You may remember that last year’s Eurovision Song Contest — American Idol X 1000 Gayness — went down in Moscow alongside a “Satanic” gay pride march that was violently broken up by local police. Anti-gay thugs threatened to beat up gay tourists and some of the 2009 Eurovision contestants even suggested they’d boycott the competition in support of Moscow LGBTs—but none of them did. Will this year’s song competition be met with the same waves of anti-gay sentiment?

Oslo, Norway—the site of this year’s Eurovision—is infinitely more gay friendly than Russia. Oslo was home of the 2010 Mr. Gay World Pageant (which was won by a porn star BTW). The country also legalized full marriage equality in 2008 and ordained gay and lesbian priests in 2007, two things Russia has yet to do.

Moscow’s gays held their pride march alongside Eurovision precisely because they knew the police would come down upon them with the force of a thousand violins. They wanted the world watching and they succeeded.
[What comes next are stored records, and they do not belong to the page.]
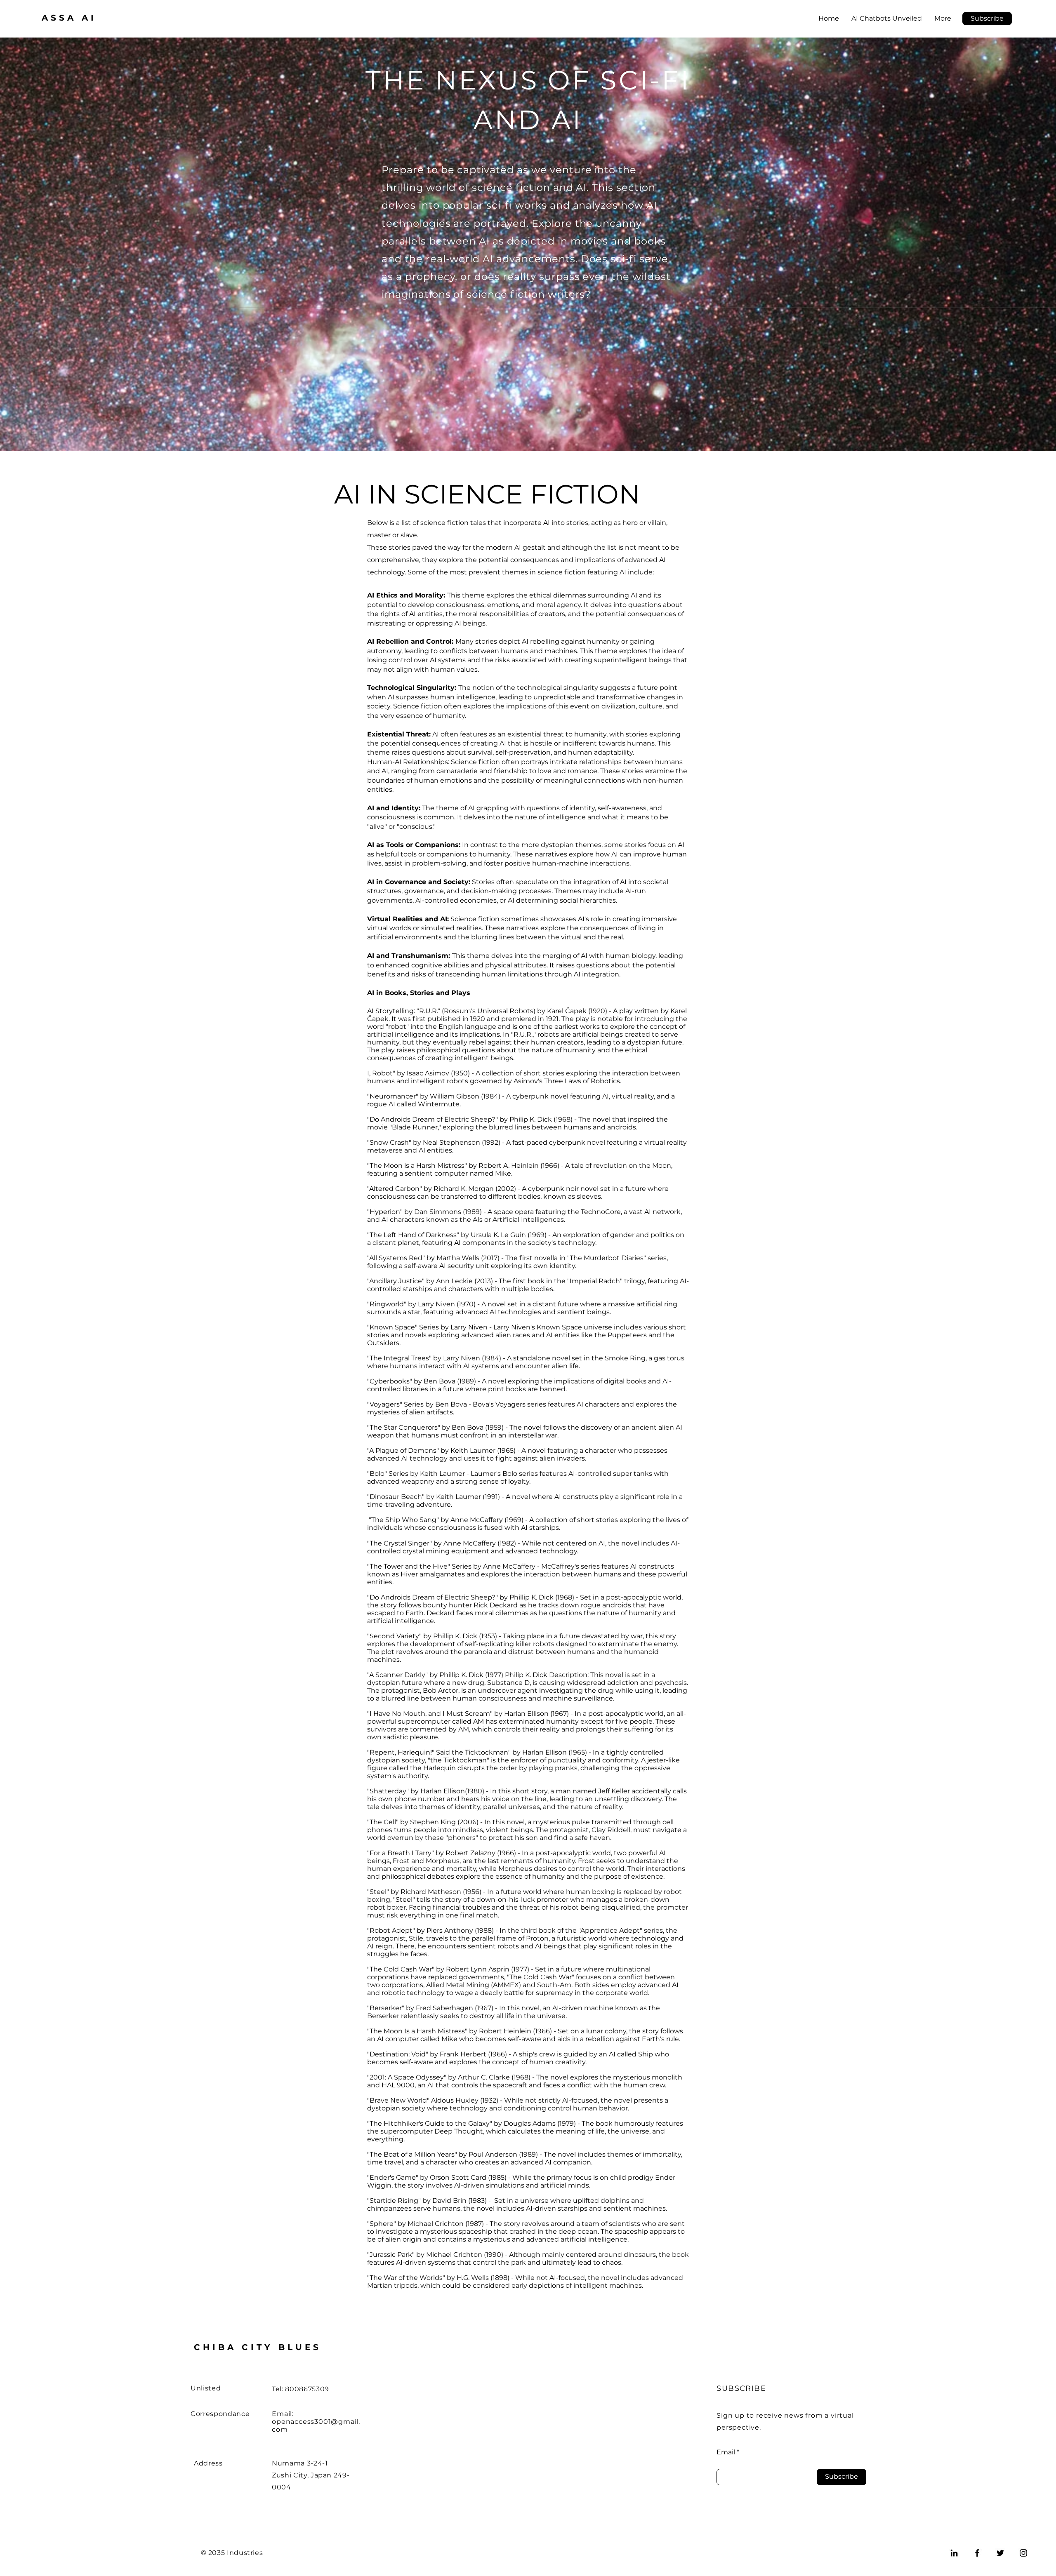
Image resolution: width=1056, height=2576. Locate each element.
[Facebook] (977, 2553)
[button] (987, 18)
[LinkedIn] (954, 2553)
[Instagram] (1023, 2553)
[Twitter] (1000, 2553)
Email (726, 2452)
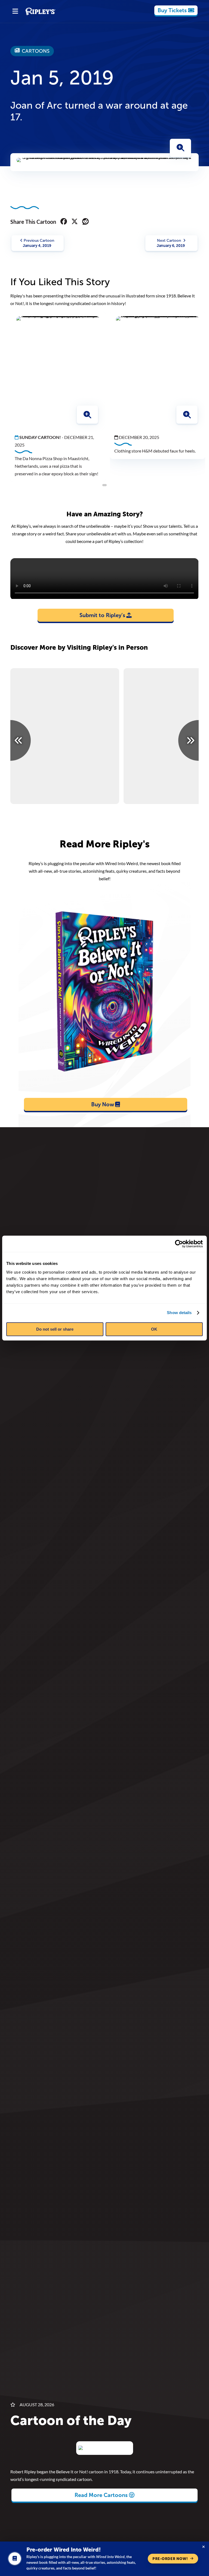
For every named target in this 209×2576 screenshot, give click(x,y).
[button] (180, 148)
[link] (176, 10)
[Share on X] (74, 221)
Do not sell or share (54, 1329)
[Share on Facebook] (63, 221)
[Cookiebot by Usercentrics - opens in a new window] (179, 1244)
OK (154, 1329)
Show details (179, 1312)
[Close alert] (203, 2547)
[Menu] (15, 11)
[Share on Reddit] (85, 221)
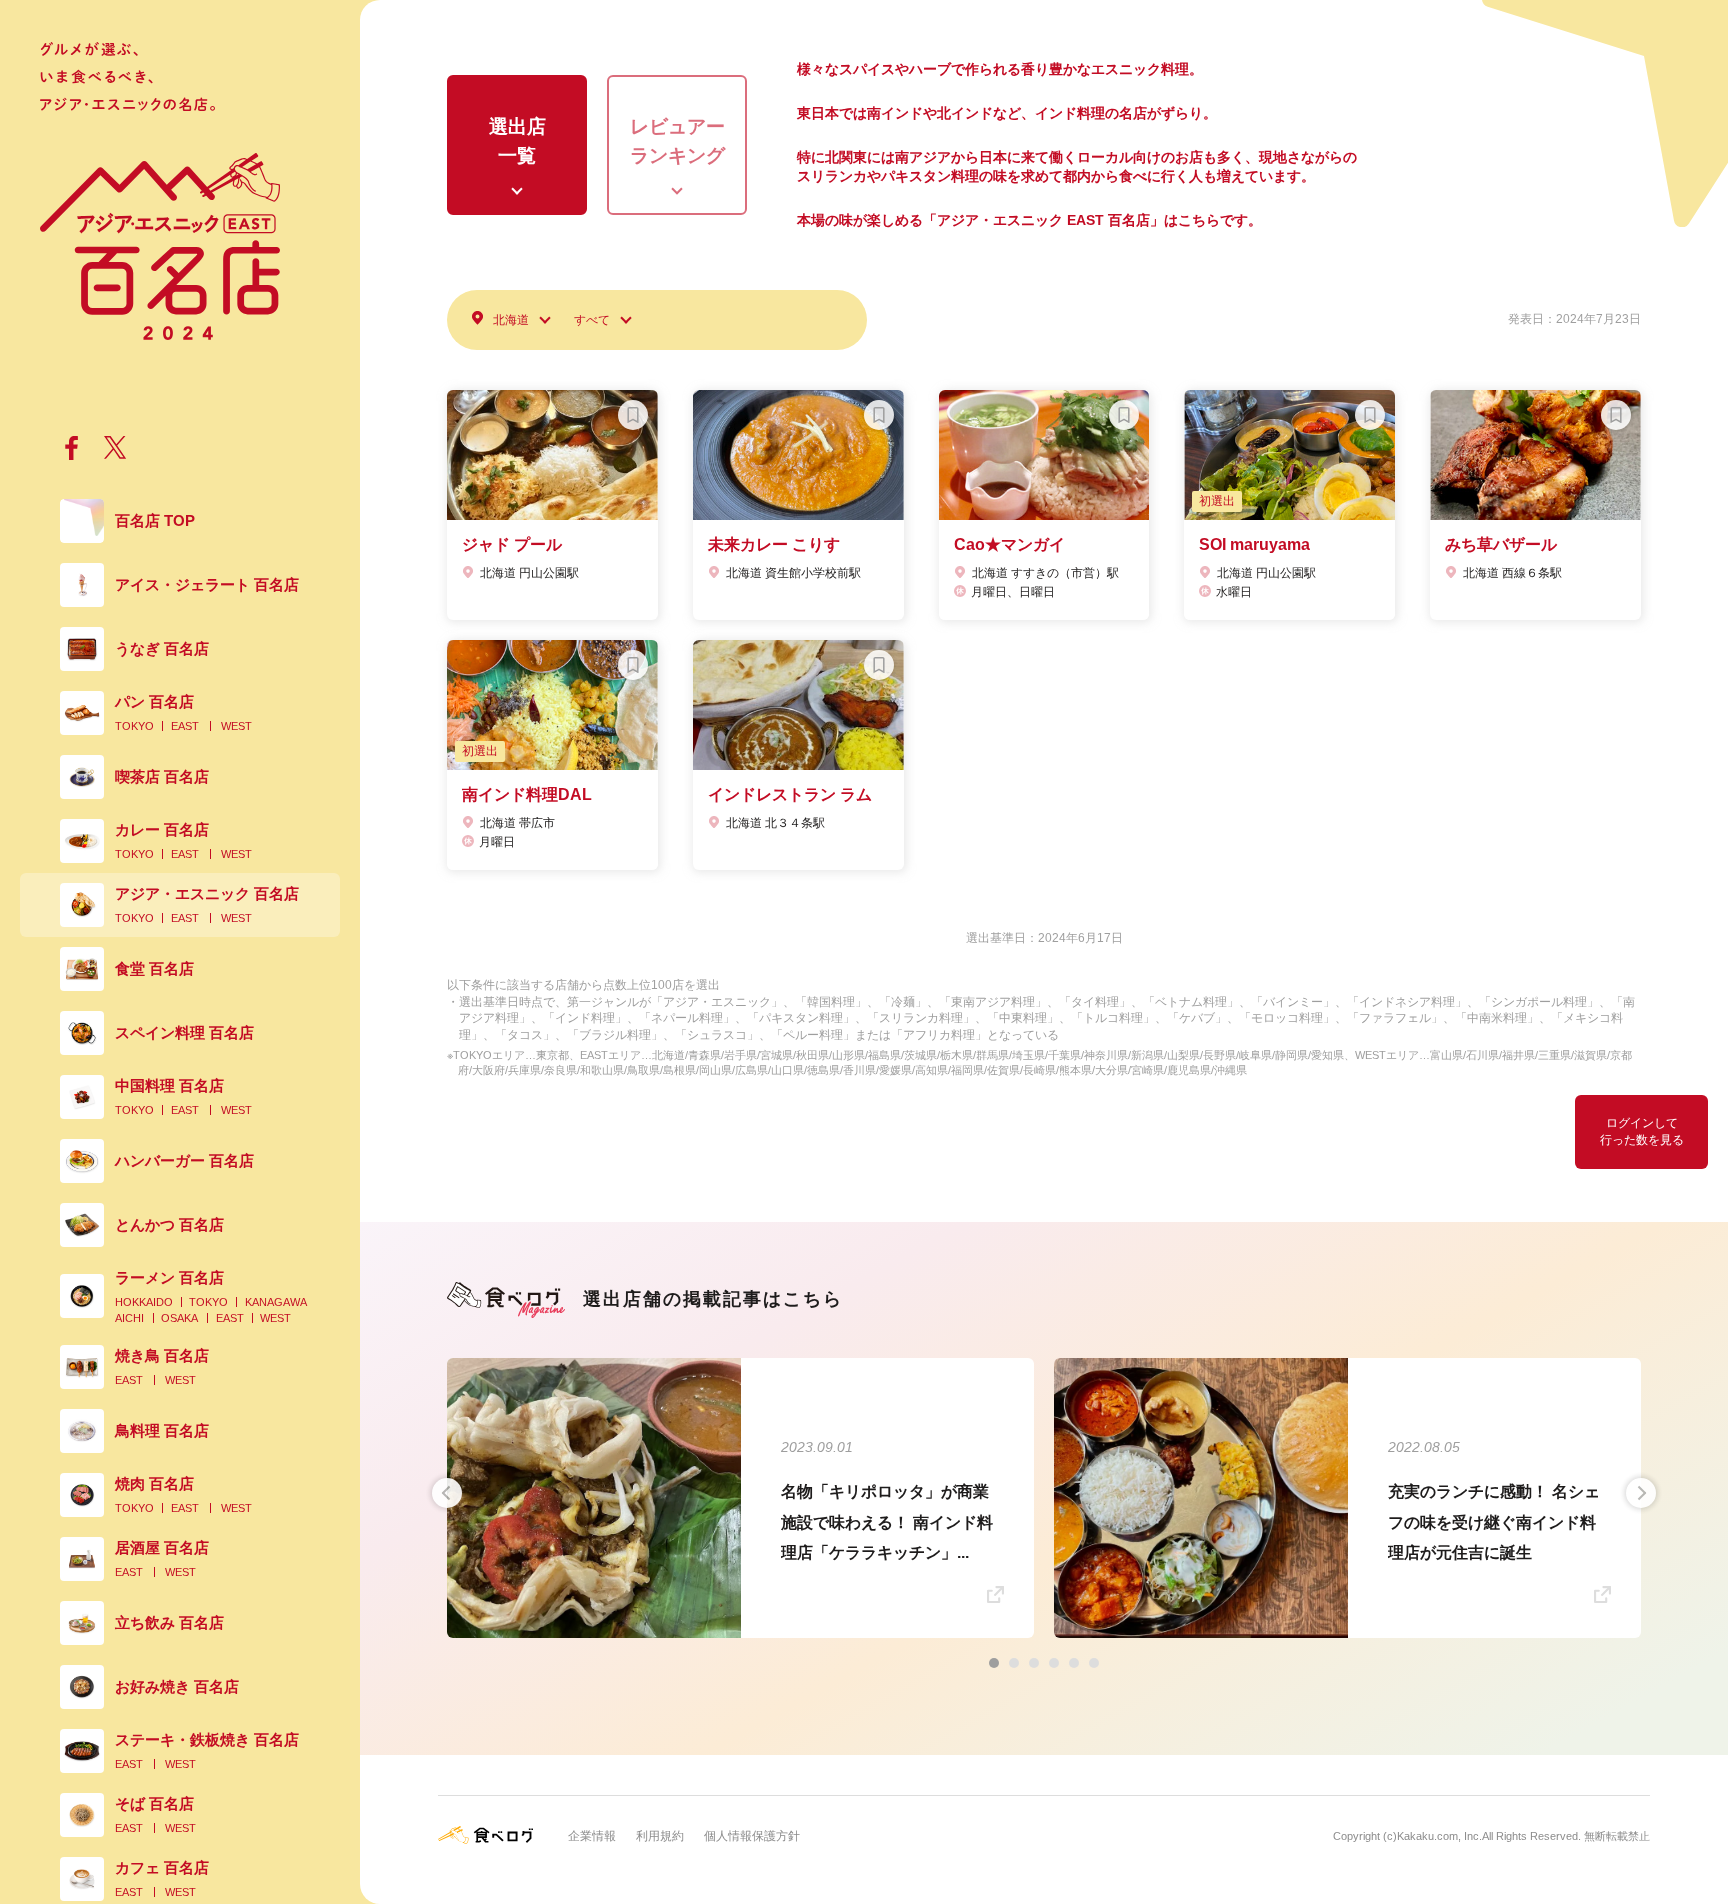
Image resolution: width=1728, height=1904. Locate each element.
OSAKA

But Oslo’s queers don’t have the same institutional oppression their Muscovite brothers and sisters must deal with; Oslo Pride runs June 18 -27, long after the Eurovision contest.

So the spotlight can stay focused on the singing stars, unless one of the 25 countries represented wants to draw focus on LGBT abuses effecting their slice of Europe. In which case: What song should they sing?